21 July 2011, 17:02

Mordovia’s transfiguration: from Stalinist camps to monasteries

Mordovia’s transfiguration: from Stalinist camps to monasteries
Download audio file

Patriarch of Moscow and All Russia Kirill has visited Mordovia, an autonomous republic in central Russia.  Patriarch Kirill, whose secular name is Vladimir Gundyaev, has been to Mordovia several times, but this is his first coming here as head of the Russian Orthodox Church.

Patriarch of Moscow and All Russia Kirill has visited Mordovia, an autonomous republic in central Russia. 

Patriarch Kirill, whose secular name is Vladimir Gundyaev, has been to Mordovia several times, but this is his first coming here as head of the Russian Orthodox Church .

In Stalin’s time, there were two camps for political prisoners in Mordovia – the two largest prison camps in the Soviet Union.

“Russians must remember the terrible events of the 1917 revolution and the crimes committed during the Communist regime,” the Patriarch said while visiting Mordovia. “Nothing like that must ever happen again.”

“At present, some people try to whitewash Stalin’s regime,” the Patriarch said. “They say that repressions were necessary, that those who were repressed were real enemies of the people. Some people say that Russia must return to Communist ideology. This is impermissible.”

“In the first half of the 20th century, Russia lived through a terrible time – a revolution, a civil war and repressions. Temples were closed, and religion was mocked. It may seem that these tragic experiences are more than enough to reject atheism once and for all. However, some people still say that the Church and religion are hampering Russia’s progression to a happy future. I think that Russia has had enough experiments in trying to build a happy future without God. We know very well what these experiments led to.” 

In the 1930s, over 30 thousand prisoners were held in these two Mordovian camps – former party leaders, scientists, artists, priests, and common people who were declared “enemies of the people” for no articulate reason. Many of them were executed. Before the 1917 revolution, there were over 600 churches and 14 monasteries in Mordovia. In the Soviet time, all these churches were destroyed, and all the monasteries closed. 

In the 1960s and 1970s, there were probably fewer repressions than during Stalin’s reign. But, by that time, Mordovia had turned into a godforsaken land with a depressed economy and bleak towns and villages. 

Things started to change in the late 1980s, when a big cathedral was built in Mordovia’s capital Saransk.

“From a grey and dull town, which in no way differed from any other, Saransk suddenly started to turn into a real beauty,” His Holiness Patriarch Kirill said. “This began with the building of the cathedral. The sight of the splendorous temple stirred Saransk’s residents to make the whole city much nicer. This is a good illustration to the idea that any economic, political or social changes must begin with a spiritual revival.”
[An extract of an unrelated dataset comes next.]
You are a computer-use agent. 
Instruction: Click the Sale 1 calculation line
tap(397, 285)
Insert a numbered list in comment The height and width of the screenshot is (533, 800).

At present, the Saransk diocese has the biggest number of Orthodox churches in Russia – 300 churches and 13 monasteries. In late March, the Holy Synod (the Russian Church’s supreme body) decided to establish two new dioceses in Mordovia, in the regions of Krasnoslobodsk and Ardatov. 

The republic’s capital Saransk is becoming more and more beautiful every day - clean streets, green trees, picturesque fountains, happy mothers walking with their children. 

“What is now happening in Mordovia is a miracle,” Patriarch Kirill said. “I have been to Saransk many times in my youth. Last time, I was here 6 years ago. Still, now, I can’t recognize the former Saransk. This is good evidence that to be prosperous, Russia must return to its old spiritual traditions.”